→ **DATA FOR THE TASK**
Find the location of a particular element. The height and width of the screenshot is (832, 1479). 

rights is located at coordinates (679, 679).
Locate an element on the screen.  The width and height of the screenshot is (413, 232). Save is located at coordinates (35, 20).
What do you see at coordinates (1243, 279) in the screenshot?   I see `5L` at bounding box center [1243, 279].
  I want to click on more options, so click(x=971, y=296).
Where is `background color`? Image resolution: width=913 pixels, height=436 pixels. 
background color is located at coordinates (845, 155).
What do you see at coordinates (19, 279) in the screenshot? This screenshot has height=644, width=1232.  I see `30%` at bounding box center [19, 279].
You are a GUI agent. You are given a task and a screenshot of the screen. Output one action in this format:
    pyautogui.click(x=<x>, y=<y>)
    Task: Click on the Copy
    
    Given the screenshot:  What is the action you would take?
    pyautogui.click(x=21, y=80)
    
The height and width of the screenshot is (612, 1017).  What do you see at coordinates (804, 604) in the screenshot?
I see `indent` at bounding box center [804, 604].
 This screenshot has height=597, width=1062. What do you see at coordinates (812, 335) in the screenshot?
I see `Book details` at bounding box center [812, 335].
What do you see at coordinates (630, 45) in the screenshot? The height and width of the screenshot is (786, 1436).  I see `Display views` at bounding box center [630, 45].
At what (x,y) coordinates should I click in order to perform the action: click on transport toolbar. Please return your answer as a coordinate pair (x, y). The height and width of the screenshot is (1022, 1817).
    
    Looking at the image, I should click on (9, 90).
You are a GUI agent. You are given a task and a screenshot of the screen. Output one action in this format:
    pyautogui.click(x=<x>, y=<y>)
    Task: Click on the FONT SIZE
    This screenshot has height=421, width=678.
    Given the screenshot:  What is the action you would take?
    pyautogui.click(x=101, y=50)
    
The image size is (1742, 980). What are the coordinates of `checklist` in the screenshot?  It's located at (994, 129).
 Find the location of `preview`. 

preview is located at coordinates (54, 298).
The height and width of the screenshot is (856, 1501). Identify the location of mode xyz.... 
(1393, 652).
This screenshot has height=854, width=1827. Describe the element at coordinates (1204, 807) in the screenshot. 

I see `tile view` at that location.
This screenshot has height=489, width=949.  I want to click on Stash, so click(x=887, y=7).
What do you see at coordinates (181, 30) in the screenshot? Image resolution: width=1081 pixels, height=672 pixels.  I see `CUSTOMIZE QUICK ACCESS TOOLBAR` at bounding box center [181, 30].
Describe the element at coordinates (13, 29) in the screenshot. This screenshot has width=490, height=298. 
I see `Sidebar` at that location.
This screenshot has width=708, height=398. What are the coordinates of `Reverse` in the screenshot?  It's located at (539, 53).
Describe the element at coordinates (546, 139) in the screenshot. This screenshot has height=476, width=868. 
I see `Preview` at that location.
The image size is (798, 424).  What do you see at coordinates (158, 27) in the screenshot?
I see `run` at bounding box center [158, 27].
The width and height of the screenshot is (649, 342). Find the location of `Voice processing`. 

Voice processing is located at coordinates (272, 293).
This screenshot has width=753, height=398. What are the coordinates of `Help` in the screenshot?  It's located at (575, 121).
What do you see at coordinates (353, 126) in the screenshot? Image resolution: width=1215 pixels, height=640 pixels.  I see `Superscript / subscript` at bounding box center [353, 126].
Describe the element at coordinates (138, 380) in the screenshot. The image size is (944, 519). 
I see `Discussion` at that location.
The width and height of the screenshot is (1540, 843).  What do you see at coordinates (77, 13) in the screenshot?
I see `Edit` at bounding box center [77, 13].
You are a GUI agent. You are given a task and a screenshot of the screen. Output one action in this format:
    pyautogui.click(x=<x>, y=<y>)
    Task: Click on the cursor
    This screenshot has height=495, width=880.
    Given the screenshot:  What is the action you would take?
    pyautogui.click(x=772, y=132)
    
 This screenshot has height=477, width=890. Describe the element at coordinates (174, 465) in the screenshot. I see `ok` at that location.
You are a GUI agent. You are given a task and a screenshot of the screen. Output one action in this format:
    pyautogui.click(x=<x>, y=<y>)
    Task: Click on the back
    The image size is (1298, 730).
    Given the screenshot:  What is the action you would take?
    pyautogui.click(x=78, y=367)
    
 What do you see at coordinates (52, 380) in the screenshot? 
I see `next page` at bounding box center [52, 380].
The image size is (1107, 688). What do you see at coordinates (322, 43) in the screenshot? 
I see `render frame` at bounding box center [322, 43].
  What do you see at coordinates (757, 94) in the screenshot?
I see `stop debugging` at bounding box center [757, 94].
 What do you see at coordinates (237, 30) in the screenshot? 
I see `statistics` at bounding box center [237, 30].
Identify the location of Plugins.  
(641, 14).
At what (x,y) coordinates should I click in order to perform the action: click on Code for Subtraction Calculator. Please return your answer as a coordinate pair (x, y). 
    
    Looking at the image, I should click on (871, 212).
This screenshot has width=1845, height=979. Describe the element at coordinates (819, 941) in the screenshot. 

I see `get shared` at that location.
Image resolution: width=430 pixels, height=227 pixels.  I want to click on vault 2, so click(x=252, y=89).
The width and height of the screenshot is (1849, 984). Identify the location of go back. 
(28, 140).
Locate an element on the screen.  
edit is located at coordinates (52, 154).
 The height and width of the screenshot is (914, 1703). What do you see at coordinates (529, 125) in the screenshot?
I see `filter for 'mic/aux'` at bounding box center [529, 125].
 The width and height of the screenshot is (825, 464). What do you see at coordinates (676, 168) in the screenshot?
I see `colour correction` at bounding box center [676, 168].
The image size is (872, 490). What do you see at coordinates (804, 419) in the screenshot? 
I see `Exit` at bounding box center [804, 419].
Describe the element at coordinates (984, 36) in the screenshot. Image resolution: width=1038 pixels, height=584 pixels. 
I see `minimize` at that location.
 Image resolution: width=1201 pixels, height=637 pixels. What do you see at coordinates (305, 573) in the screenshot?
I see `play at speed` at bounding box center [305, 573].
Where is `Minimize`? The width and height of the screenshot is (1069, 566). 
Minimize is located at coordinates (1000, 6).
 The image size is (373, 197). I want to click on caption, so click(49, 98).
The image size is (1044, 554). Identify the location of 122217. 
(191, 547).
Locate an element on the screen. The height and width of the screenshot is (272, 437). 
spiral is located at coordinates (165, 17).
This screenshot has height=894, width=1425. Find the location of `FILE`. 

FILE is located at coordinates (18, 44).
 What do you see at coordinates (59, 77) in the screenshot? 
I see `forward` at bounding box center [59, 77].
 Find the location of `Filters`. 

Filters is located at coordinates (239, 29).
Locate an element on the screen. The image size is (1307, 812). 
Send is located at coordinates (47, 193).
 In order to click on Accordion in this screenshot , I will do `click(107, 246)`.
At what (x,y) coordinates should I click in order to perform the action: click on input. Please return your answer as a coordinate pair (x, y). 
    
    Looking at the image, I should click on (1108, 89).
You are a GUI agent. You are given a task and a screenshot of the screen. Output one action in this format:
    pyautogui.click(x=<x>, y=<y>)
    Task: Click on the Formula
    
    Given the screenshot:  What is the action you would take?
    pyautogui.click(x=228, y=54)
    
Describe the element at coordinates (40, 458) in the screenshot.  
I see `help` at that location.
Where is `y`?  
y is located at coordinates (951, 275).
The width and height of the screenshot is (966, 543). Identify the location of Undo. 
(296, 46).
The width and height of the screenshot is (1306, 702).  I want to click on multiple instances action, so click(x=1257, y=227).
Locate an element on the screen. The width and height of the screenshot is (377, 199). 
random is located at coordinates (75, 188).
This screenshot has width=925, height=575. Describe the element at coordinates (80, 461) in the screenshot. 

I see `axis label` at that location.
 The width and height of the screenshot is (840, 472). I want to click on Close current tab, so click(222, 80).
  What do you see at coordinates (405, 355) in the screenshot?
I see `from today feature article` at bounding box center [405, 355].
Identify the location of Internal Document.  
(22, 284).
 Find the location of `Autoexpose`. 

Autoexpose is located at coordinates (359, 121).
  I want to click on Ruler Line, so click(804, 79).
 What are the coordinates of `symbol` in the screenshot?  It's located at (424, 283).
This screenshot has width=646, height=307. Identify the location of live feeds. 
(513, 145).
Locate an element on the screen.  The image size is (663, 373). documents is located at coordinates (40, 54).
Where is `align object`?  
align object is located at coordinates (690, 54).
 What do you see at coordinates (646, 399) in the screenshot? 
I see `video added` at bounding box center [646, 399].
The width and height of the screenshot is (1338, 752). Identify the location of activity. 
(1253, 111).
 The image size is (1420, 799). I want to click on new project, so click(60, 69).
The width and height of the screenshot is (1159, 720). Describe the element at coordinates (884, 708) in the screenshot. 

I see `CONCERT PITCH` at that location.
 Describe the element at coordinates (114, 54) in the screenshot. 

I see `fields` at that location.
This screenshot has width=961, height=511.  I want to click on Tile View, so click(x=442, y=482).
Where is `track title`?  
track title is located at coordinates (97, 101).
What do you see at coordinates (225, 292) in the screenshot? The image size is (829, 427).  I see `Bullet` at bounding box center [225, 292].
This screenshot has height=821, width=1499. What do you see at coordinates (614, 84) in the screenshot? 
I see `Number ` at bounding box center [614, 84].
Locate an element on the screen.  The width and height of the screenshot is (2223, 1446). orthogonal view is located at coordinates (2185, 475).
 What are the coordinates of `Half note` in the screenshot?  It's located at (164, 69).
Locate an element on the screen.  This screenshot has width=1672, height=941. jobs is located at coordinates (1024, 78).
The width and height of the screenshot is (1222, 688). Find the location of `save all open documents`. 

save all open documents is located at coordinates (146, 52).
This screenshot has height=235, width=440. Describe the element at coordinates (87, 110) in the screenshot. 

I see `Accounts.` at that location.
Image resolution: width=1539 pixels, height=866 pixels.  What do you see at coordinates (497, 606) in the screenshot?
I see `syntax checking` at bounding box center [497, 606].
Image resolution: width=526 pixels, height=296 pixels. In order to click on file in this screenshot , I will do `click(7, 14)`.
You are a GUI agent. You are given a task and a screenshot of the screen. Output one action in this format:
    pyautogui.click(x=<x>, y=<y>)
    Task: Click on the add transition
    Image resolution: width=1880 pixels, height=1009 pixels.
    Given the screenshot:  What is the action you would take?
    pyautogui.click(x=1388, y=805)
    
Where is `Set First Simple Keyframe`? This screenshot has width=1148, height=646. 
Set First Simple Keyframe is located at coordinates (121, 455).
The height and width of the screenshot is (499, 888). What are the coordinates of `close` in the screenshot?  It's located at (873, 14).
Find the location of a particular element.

→ **AIM**
Output the items from the line containing "The width and height of the screenshot is (966, 543)." through the line containing "random is located at coordinates (75, 188)." as a numbered list, leaving out any blank lines.

→ **SOLUTION TO THIS EXERCISE**
1. The width and height of the screenshot is (966, 543). Identify the location of Undo. 
2. (296, 46).
3. The width and height of the screenshot is (1306, 702).  I want to click on multiple instances action, so click(x=1257, y=227).
4. Locate an element on the screen. The width and height of the screenshot is (377, 199). 
5. random is located at coordinates (75, 188).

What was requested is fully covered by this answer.